OH.MY.GOD. I love this story over and over and over again.
Hanky Panky underwear cost A LOT of money. I think you made the right choice.

Ms. E said...

I actually cried. With tears! while reading this. I have never laughed so hard in my life. I'm now tempted to tell the story about how I got my period all over a Cruiser that was for sale at REI and how the seat happened to be white and how I happened to ride the bike to the nearest door and then bolt. But something tells me it in no way shape or form compares to being naked from the waist down at the library with a pair of jeans covered in shit in your purse. I bow down to you.

Ms. E said...

And just so you're aware, my captcha for that previous post was:

MONUMO which is what that story was. A Monumental Mo story. It was fate that is popped up.

Maureen said...

just got this email from rachel and immediately edited the above post appropriately.

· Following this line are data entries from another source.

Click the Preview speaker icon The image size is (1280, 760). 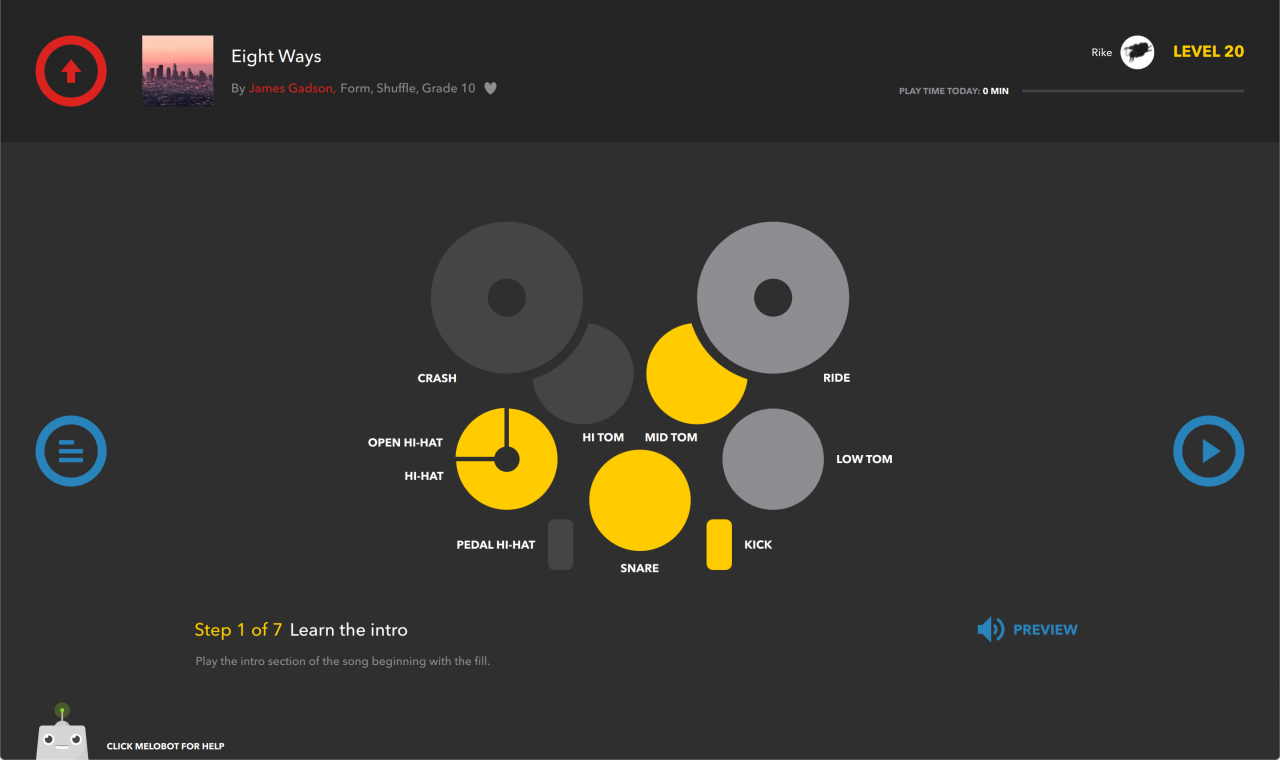[x=990, y=629]
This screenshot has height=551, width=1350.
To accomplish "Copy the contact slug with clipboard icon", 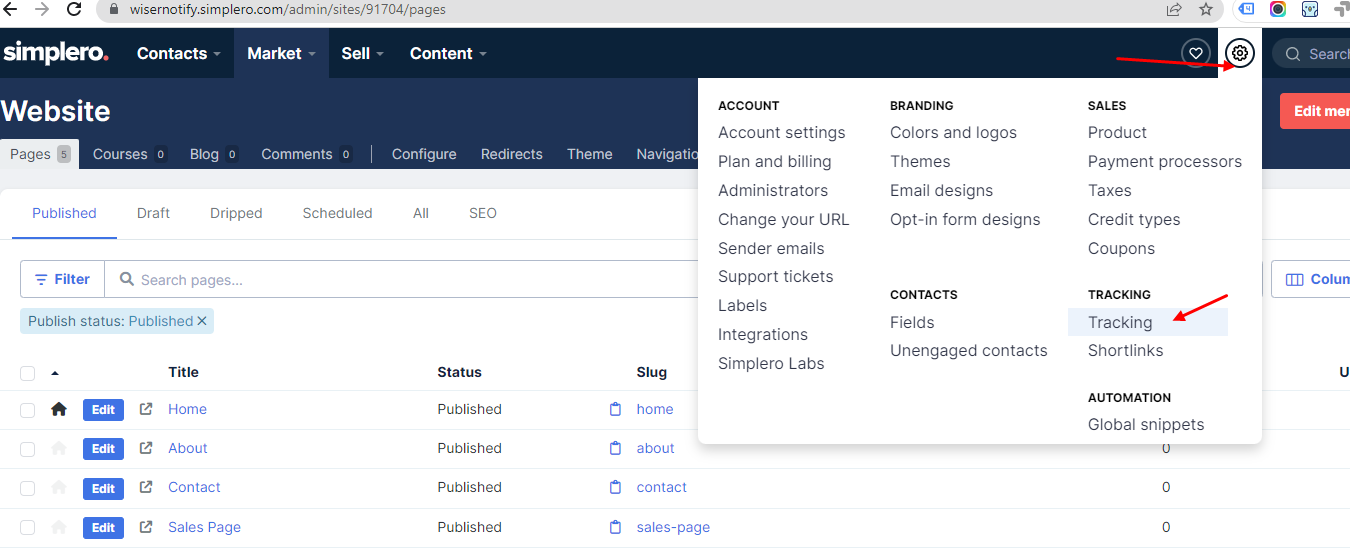I will (x=615, y=487).
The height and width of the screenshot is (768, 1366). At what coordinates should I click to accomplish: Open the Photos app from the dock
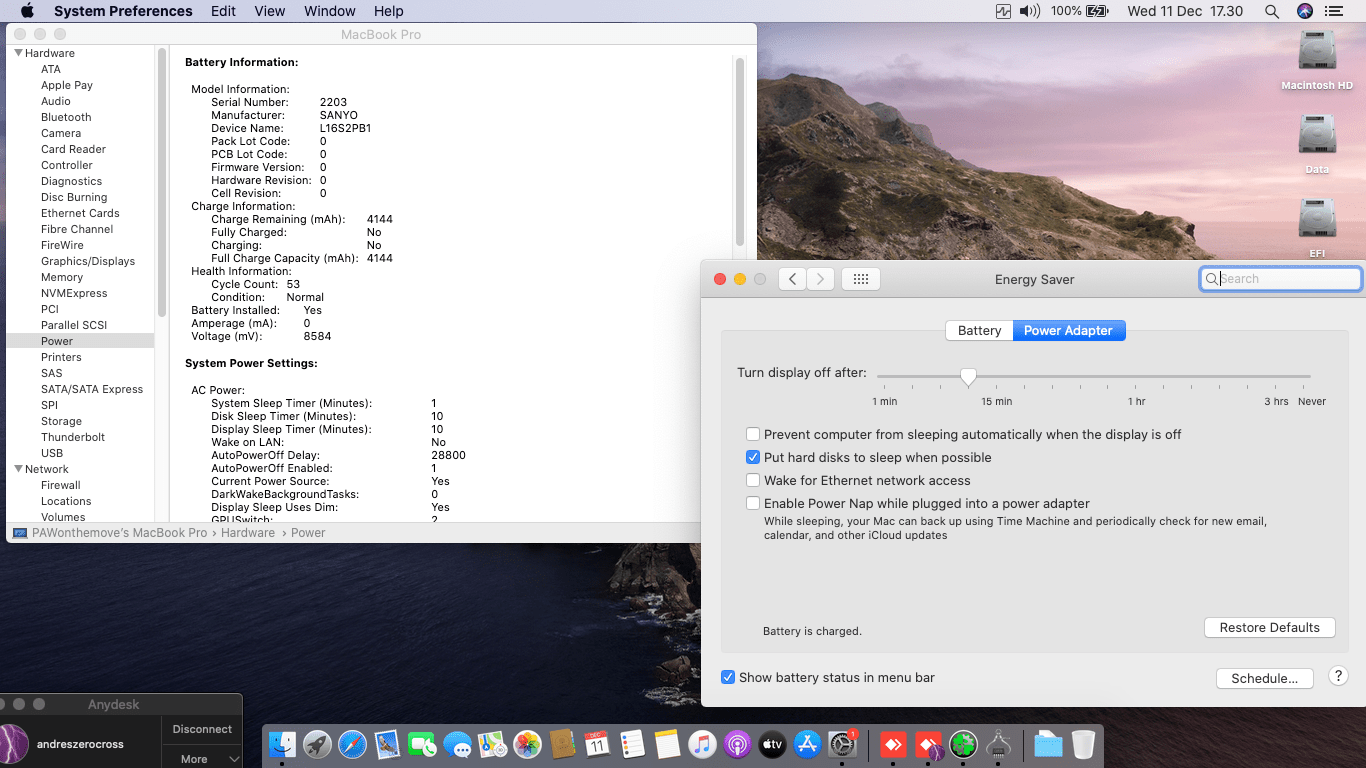(527, 744)
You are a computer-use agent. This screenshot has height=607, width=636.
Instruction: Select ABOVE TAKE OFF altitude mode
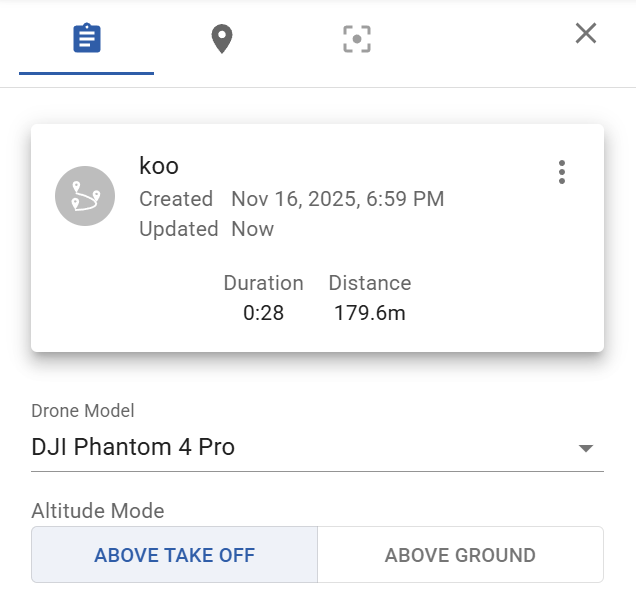point(175,555)
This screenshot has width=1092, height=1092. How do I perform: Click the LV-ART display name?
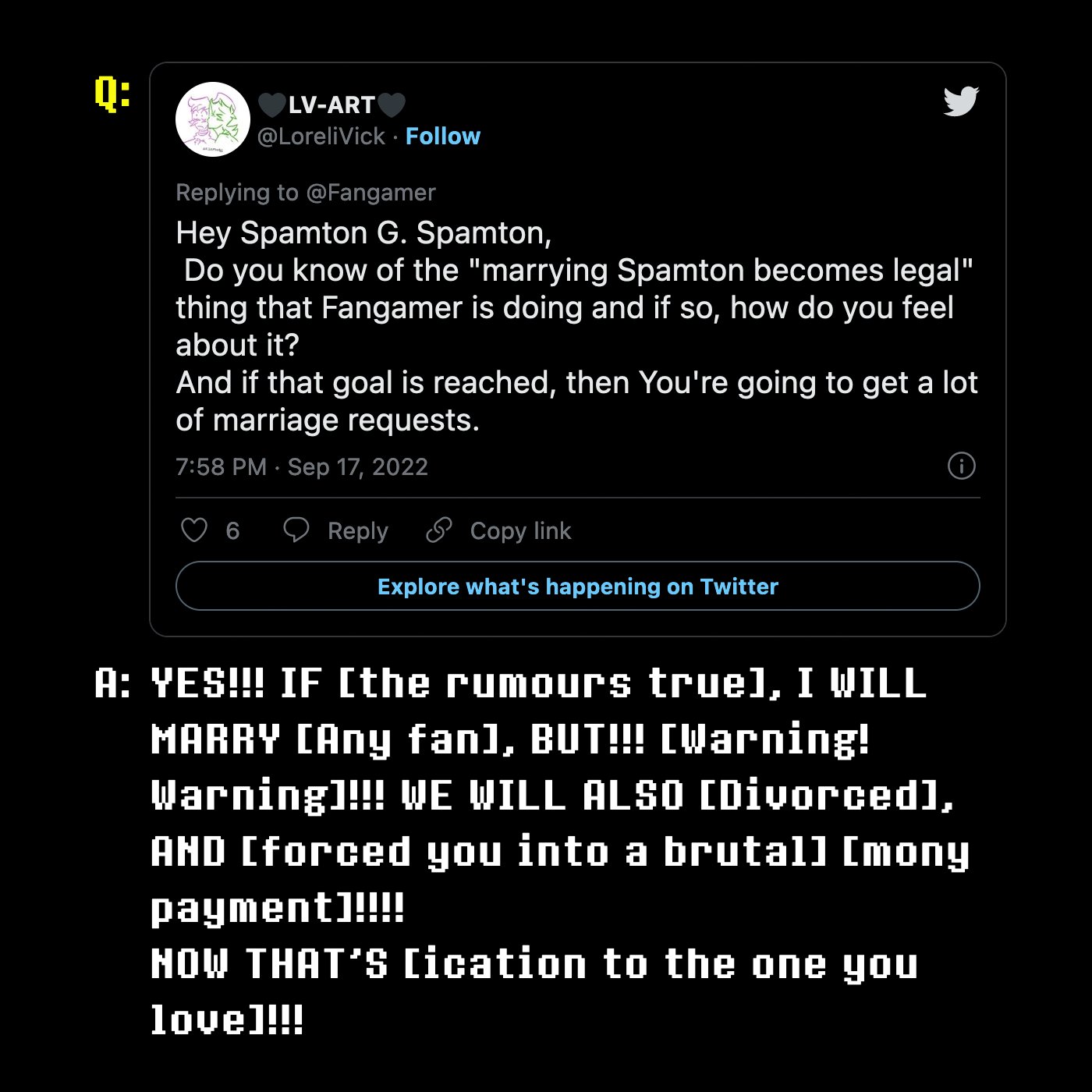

"I am DYING. Really, almost died, I just read your pooped the pants story and i was laughing so hard. LOVE It. I remember that tragic day. Well told - that said, unless you want to be slapped with a slanderous lawsuit...you better put an authors note. Towards the end you said everyone bonded about their own "poo pants stories", I remember this, i also remember having nothing to contribute: Rachel has NEVER pooped her pants, not even a little bit, not even ....lord i can not even type this. it is against my sensibilities and makes me feel uncomfortable ( you know, i dont even like bathroom humor, not a bit) . the point is, it has never happened to me and is the most un-agreeable thing i could ever think of...let alone have anyone think about me. I am not the kind of person that can move away from the kinda of trauma. I would have ripped off the toilet paper holder right there in the stall and slit my wrists on the jagged metal. Mo, you are stronger then me. Please make note of this."